- _Task to complete_
In the data from the line containing "Task: Open the accounts" through the end, inclusive, rename "Instruction" to "Step" and give those lines again with nothing else changed.

Stored data
———

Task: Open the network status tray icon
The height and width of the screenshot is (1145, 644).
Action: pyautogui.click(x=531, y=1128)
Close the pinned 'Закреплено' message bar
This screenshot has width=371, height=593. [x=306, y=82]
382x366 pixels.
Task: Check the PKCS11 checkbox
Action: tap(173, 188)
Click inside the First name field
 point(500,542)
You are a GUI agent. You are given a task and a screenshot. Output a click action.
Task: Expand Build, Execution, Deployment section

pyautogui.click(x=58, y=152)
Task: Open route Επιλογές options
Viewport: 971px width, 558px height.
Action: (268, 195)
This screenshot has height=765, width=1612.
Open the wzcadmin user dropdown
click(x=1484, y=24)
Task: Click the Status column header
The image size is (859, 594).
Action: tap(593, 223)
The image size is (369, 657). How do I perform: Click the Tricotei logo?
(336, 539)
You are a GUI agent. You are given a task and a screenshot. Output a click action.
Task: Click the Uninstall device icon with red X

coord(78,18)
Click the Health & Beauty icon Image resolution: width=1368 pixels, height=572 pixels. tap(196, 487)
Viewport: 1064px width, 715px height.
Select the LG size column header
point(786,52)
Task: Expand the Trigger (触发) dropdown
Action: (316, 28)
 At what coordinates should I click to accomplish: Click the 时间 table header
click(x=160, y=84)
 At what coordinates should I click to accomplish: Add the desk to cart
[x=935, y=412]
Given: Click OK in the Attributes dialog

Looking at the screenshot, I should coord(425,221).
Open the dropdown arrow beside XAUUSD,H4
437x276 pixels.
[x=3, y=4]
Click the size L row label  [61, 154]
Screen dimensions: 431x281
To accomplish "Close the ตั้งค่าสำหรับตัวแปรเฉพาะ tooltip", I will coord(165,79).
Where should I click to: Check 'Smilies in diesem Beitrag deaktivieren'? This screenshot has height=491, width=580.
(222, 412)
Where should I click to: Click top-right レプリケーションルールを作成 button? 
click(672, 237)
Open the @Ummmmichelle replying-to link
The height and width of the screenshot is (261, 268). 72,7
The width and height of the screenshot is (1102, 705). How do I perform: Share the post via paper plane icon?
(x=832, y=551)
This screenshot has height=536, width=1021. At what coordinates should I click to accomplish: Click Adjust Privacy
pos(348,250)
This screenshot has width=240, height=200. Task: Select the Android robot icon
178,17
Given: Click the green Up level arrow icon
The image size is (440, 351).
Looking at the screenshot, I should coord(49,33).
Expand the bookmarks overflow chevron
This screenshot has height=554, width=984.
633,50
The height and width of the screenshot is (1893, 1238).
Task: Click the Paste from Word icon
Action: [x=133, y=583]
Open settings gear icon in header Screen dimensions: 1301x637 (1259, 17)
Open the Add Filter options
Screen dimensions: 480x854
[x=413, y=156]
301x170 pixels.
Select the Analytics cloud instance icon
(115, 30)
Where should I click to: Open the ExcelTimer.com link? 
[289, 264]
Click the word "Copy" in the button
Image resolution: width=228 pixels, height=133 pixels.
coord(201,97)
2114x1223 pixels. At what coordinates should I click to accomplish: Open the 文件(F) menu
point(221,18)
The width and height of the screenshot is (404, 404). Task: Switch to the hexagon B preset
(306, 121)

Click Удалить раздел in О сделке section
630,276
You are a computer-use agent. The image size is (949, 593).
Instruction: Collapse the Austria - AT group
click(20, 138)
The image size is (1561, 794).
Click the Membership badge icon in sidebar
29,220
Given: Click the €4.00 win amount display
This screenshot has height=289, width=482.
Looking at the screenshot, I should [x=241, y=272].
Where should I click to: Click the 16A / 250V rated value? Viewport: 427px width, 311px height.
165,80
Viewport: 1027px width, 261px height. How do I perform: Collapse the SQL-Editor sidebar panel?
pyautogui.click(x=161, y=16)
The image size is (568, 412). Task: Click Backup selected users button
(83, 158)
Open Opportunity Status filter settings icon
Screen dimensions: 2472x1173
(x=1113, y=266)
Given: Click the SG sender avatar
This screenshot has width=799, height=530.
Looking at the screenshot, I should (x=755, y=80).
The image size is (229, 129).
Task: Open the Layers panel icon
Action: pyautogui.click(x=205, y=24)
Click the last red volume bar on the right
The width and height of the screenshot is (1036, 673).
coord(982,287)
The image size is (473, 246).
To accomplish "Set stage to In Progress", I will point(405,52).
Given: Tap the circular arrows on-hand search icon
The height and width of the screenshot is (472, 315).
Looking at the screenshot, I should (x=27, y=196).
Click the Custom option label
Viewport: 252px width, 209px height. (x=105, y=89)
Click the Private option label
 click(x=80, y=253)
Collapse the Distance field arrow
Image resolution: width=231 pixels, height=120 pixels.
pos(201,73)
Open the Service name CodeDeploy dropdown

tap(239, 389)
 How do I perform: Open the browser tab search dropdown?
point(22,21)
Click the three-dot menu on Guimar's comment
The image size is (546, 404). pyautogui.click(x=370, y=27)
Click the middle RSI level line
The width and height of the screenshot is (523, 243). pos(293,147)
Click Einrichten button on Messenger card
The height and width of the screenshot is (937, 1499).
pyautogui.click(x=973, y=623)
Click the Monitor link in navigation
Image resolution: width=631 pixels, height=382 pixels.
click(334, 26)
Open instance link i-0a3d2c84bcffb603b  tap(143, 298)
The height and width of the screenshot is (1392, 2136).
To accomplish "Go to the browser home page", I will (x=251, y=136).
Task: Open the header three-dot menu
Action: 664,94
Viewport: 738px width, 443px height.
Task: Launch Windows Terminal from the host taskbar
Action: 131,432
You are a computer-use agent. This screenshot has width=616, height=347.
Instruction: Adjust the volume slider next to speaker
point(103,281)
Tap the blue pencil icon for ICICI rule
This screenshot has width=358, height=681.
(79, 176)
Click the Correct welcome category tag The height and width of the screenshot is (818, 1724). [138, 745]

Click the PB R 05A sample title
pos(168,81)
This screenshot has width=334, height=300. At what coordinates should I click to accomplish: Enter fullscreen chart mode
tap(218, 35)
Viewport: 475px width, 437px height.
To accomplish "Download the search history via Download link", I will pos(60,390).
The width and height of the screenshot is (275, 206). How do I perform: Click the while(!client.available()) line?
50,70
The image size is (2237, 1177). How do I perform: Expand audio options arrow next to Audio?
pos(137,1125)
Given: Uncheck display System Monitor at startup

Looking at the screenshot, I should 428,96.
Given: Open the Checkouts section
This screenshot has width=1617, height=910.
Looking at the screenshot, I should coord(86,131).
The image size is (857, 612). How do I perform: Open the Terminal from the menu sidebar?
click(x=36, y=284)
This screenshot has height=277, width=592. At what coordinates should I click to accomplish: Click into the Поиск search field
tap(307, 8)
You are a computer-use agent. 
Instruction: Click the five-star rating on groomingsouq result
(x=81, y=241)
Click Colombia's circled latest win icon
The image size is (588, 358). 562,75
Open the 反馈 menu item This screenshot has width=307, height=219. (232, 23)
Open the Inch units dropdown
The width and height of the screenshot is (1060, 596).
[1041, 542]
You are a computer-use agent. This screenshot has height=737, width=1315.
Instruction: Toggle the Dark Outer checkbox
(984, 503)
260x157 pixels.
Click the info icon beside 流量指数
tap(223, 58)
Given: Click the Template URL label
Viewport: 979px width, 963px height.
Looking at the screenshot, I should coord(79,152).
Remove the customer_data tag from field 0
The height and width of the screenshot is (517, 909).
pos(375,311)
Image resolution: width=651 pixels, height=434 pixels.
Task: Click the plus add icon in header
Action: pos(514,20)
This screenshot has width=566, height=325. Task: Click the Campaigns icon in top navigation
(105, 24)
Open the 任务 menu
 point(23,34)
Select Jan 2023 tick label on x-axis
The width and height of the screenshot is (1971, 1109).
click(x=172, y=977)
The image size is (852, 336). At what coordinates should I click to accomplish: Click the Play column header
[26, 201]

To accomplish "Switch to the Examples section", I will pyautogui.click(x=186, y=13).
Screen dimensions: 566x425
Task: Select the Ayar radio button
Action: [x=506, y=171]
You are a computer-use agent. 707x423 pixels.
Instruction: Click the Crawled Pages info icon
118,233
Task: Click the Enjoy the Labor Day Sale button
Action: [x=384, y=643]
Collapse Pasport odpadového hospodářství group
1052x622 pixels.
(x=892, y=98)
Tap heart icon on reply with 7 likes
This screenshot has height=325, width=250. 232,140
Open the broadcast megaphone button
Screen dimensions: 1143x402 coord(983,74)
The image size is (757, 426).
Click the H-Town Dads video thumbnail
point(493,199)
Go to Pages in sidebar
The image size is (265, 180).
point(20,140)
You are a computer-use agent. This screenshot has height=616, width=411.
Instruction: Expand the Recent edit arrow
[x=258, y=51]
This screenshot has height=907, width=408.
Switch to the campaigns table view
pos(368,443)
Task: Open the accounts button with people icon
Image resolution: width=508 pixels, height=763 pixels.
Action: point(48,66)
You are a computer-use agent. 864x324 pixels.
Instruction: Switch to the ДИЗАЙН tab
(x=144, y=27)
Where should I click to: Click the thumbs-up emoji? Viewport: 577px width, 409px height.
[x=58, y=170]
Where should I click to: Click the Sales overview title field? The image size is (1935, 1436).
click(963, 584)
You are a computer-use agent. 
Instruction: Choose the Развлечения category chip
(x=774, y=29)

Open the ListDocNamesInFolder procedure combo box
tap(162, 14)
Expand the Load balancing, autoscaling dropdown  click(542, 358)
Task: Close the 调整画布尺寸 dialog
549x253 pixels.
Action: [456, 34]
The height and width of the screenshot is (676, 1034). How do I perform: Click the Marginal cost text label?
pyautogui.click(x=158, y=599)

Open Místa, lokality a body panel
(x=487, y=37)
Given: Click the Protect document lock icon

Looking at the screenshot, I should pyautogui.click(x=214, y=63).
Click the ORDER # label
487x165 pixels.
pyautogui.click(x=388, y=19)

———

- _Solved problem_
Task: Open the accounts button with people icon
Image resolution: width=508 pixels, height=763 pixels.
Action: point(48,66)
You are a computer-use agent. 864x324 pixels.
Step: Switch to the ДИЗАЙН tab
(x=144, y=27)
Where should I click to: Click the thumbs-up emoji? Viewport: 577px width, 409px height.
[x=58, y=170]
Where should I click to: Click the Sales overview title field? The image size is (1935, 1436).
click(963, 584)
You are a computer-use agent. 
Step: Choose the Развлечения category chip
(x=774, y=29)

Open the ListDocNamesInFolder procedure combo box
tap(162, 14)
Expand the Load balancing, autoscaling dropdown  click(542, 358)
Task: Close the 调整画布尺寸 dialog
549x253 pixels.
Action: [456, 34]
The height and width of the screenshot is (676, 1034). How do I perform: Click the Marginal cost text label?
pyautogui.click(x=158, y=599)

Open Místa, lokality a body panel
(x=487, y=37)
Given: Click the Protect document lock icon

Looking at the screenshot, I should pyautogui.click(x=214, y=63).
Click the ORDER # label
487x165 pixels.
pyautogui.click(x=388, y=19)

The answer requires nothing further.